I want to repurpose some old tablets as secondary displays. They're slow, but fast enough to run a VNC or RDP client. If I could set up some virtual/headless outputs that are accessible via VNC or RDP, I would find it very useful, because I could use any old tablet to extend my screen real estate. Gnome and Sway can already do this, and so can KWin with X11: - Sway has had an option to configure headless outputs since 2020, you can then run a VNC server on those outputs: https://www.reddit.com/r/swaywm/comments/k1zl41/thank_you_devs_free_ipad_repurposed_as_a_second/, https://github.com/swaywm/sway/issues/5553 - Gnome has support for virtual monitors via RDP since Gnome 42, support was merged a few months ago: https://gitlab.gnome.org/GNOME/gnome-remote-desktop/-/merge_requests/69 - With KWin X11 I used to be able to achieve this in a hackish way by setting up a virtual output in XRandR, similar to this: https://askubuntu.com/questions/28608/how-do-you-use-an-android-tablet-as-a-second-display.

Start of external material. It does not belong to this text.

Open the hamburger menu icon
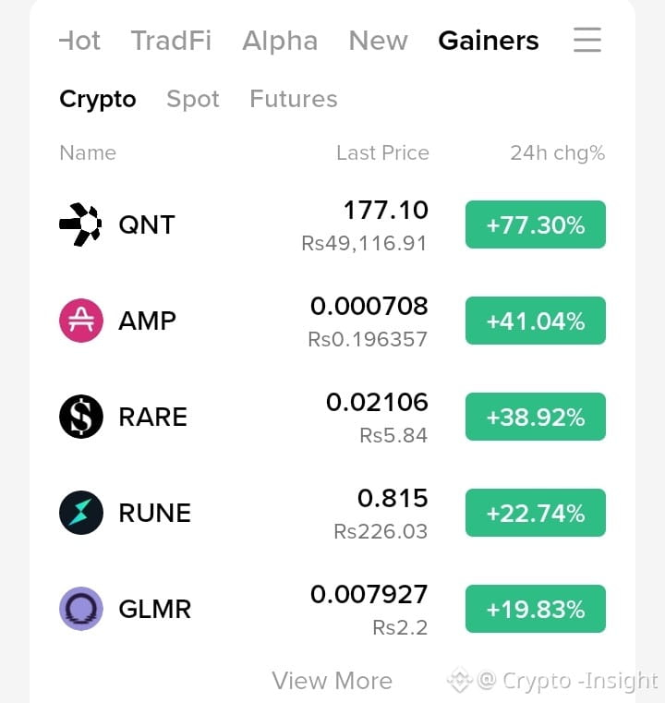 [x=587, y=40]
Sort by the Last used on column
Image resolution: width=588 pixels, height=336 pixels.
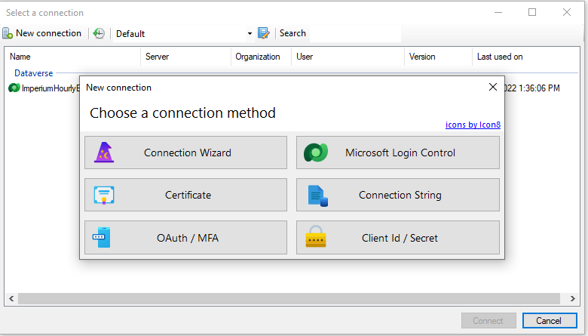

Kwin also has support since 5.25
Thank you! That's great information.
I just upgraded to Plasma 5.25, so are there instructions somewhere on how to enable it? I didn't see anything that looks relevant when going through System Settings.
I have been trying to find a way to use this feature, are there any guides on how to set it up?
It appears the way to do this is with the `krfb-virtualmonitor` program, so Krfb needs to be installed, and what you do is you run `krfb-virtualmonitor --name WirelessDisplay --resolution 1920x1080 --password pAsSwOrD --port 5900` (change the resolution, port and password as needed), then with your phone/tablet/whatever you can connect to your system using a VNC client (on Android you can try bVNC for example, but just about any should work). You'll also need to know your system's IP address, I think that is shown in the Plasma System Monitor, and you need to make sure whatever port you pick is allowed through your system's firewall if you have one. Also, I think that might only work on Wayland, never tried it on X11 but I know it uses PipeWire.